*** Opening Data for analysis ***

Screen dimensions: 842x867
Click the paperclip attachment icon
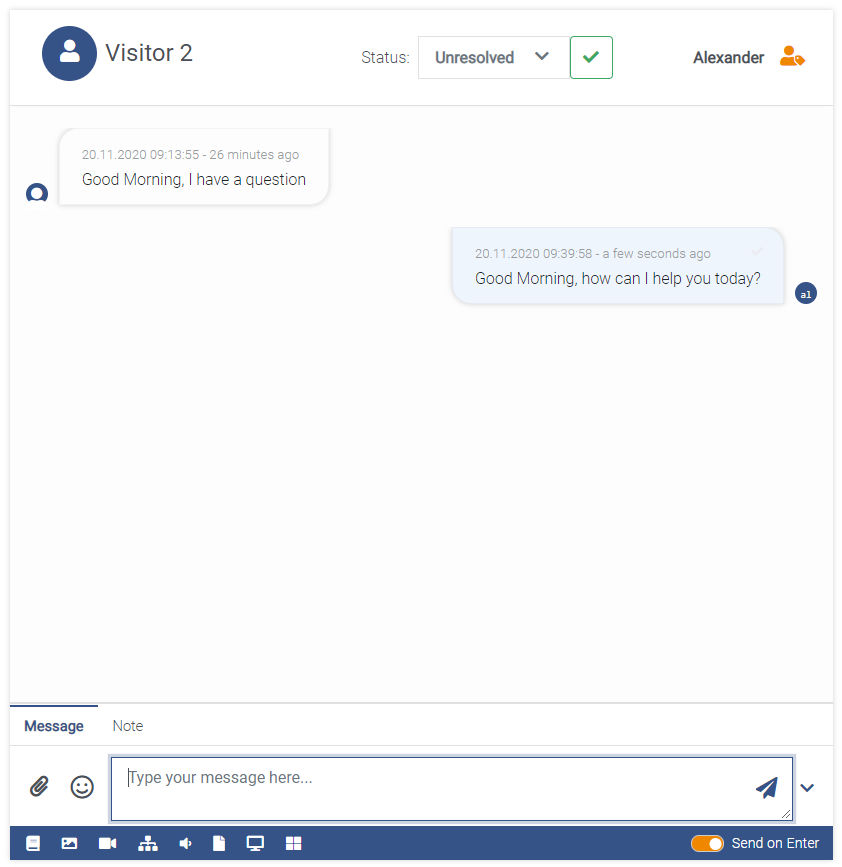[x=39, y=786]
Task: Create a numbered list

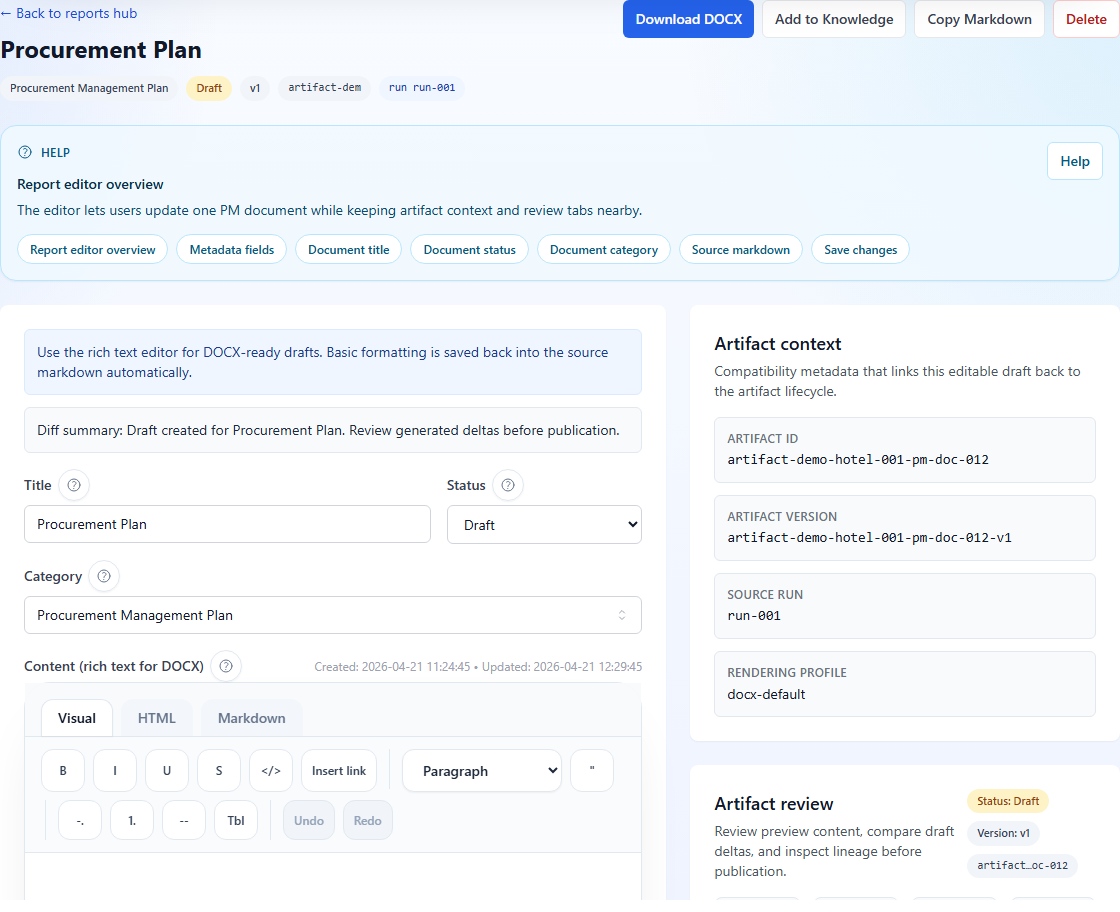Action: pyautogui.click(x=131, y=820)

*** Closing Data for analysis ***

== Exercise details ==
Only the lines from the one containing "Click the paperclip attachment icon" to the end of the listing belong in the answer, exactly as they stand and with no pictures.

== Written response ==
Click the paperclip attachment icon
[x=39, y=786]
Task: Create a numbered list

Action: pyautogui.click(x=131, y=820)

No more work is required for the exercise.